The following antibodies were used: RAP250 (ASC2 antibody BL1874, Bethyl laboratories and NCOA6 polyclonal antibody 25241-1_AP, Proteintech); p-HSL (S563, #4139), HSL (#4107), P-PKA substrates (#9624), βactin (AC-15, SIGMA); α-tubulin (SIGMA); Vinculin (Abcam); GAPDH (2118S, Cell Signaling), UCP1 (ab10983 Abcam); PPARγ and C/EBPα (Santa Cruz); total OXPHOS rodent WB antibody cocktail (ab110413, Abcam), ADRB3 (bs-1063R Bioss Antibodies), NRN1 (B-9 Santa Cruz and AF283 from Biotechne R&D Systems); TH (R&D Systems MAB7566SP and ab6211 from Abcam).

Seahorse mitochondrial respiration studies

Preadipocytes (Scr/ ShNRN1) were plated, grown and differentiated as it is described in ref. ⁶⁷ For NRN1 treated cells, recombinant NRN1 protein was added chronically at day 4 of differentiation until d9-d10 at a final concentration of 100 ng/ml. Media was changed every two days. Seahorse experiments were performed as reported⁷⁹.

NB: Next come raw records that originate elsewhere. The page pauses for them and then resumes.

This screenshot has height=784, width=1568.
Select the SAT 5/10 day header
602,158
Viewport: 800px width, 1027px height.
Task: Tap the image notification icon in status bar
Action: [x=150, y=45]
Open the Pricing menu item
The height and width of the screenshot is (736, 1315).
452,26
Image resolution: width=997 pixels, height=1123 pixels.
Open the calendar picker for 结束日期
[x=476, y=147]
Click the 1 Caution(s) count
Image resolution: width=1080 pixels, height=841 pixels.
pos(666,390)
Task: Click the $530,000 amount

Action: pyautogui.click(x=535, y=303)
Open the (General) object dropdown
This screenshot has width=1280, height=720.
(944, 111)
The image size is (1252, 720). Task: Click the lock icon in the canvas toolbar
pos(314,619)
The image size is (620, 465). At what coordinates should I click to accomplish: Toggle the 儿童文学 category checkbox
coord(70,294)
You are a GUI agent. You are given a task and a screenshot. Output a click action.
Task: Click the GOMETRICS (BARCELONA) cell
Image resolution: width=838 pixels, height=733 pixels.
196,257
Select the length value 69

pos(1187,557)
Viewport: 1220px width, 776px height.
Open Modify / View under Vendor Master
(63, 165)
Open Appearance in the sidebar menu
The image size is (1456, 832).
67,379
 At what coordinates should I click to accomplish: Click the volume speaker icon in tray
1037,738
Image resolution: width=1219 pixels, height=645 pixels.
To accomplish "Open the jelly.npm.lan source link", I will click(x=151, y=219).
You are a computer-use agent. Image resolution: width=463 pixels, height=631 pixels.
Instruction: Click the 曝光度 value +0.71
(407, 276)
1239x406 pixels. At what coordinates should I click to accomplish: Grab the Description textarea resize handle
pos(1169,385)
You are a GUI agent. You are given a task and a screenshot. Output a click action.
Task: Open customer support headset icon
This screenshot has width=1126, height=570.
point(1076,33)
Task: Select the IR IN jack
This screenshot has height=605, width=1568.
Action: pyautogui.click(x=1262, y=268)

NRN1 Elisa in plasma and cell medium

Neuritin 1 (NRN1) ELISA Kit (Catalog No: abx155876, Abbexa) was used to measure Nrn1 from mouse plasma and cell culture media. 75 μl of plasma and 300 μl of culture media were used following a commercial protocol.

Statistical analysis

Data are presented as mean ± SEM. Statistical significance was determined by two-tailed t-Student test, or by two-way ANOVA (Šidak’s multiple comparisons test or by an Ordinary two-way ANOVA), or by Covariance (ANCOVA) with weight as the covariate. Significance was established at P < 0.05.

Reporting summary

Further information on research design is available in the Nature Portfolio Reporting Summary linked to this article.

Peer review information

Nature Communications thanks the anonymous reviewer(s) for their contribution to the peer review of this work. A peer review file is available.

Competing interests

The authors declare no competing interests.